2 pointsby rajish6 hours ago1 comment
  • rajish2 hours ago
    Forgot the GitHub link: https://github.com/rajish/cc-hdrm

    Quick technical notes since a few things tend to come up:

      How does it get credentials? It reads the OAuth tokens that Claude Code stores in macOS Keychain. No login flow, no API keys, no config file. If Claude works in your terminal, cc-hdrm works automatically. Tokens are read fresh from Keychain every poll cycle — nothing cached to disk.                      
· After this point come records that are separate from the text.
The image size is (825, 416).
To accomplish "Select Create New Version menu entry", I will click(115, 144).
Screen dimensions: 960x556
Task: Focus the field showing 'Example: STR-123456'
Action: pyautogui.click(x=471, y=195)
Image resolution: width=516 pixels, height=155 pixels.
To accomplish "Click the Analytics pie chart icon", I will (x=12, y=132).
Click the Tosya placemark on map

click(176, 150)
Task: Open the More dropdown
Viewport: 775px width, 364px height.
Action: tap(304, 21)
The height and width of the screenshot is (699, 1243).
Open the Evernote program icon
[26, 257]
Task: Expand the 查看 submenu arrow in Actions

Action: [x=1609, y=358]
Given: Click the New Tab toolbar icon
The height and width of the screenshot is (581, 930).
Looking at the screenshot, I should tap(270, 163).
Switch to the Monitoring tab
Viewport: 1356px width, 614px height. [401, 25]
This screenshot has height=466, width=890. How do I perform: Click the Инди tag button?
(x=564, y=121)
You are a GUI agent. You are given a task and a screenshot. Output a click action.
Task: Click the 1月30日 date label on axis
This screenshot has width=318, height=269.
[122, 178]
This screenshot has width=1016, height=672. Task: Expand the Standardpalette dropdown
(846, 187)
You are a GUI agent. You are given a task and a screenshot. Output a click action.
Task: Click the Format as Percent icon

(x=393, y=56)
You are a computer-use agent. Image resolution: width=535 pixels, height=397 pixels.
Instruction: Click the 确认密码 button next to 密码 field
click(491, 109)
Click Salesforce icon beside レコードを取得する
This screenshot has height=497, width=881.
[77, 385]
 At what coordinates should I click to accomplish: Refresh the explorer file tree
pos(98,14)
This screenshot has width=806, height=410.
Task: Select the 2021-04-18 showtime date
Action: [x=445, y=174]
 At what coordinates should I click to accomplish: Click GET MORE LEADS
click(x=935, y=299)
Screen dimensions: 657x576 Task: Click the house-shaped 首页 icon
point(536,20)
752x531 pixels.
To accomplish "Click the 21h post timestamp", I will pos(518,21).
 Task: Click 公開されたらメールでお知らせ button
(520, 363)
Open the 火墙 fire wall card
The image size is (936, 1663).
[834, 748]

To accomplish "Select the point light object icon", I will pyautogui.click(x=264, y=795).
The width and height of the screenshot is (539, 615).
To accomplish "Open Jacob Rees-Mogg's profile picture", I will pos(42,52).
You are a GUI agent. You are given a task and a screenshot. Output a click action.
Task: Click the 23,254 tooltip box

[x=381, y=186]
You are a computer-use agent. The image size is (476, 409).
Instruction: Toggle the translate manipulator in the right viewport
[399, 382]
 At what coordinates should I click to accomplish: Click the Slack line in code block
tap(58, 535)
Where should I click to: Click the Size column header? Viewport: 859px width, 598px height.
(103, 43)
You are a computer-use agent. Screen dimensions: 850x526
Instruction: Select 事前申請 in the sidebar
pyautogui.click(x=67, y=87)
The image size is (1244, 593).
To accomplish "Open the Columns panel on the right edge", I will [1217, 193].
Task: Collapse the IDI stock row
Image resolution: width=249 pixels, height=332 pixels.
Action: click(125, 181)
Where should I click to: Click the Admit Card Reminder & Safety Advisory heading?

                                                                                                                                                                                                                                                                                                                       
      What API does it hit? GET /api/oauth/usage — the same endpoint the web dashboard uses for the quota bars. It returns your current utilisation percentages and reset times for both the 5-hour and 7-day windows. This is not the chat completions API, so it doesn't consume any tokens or count toward your     
      limits.
    
      How does the "subscription intelligence" work without an LLM? It's just math. The pattern detector looks at your usage history in SQLite and applies heuristics — e.g., if your average utilisation has been under 5% for two consecutive weeks, it flags "forgotten subscription." Tier recommendations compare your actual usage against known tier limits and pricing. The natural-language summaries are template-based, not generated. No API calls, no inference.
    
      Privacy: Everything stays on your machine. The only network traffic is the usage polling endpoint (same as opening claude.ai/settings) and token refresh when your OAuth token expires. No telemetry, no analytics, no phoning home.
    
      Why native Swift instead of Electron? Menu bar utilities should be invisible. cc-hdrm uses about 30 MB of memory and negligible CPU. The analytics charts are SwiftUI Charts. No web views anywhere.
    
      The whole thing started because I kept getting rate-limited during long Claude Code sessions and had no visibility into how close I was to the limit. The 5-hour window resets are especially hard to track mentally when you're deep in a coding session.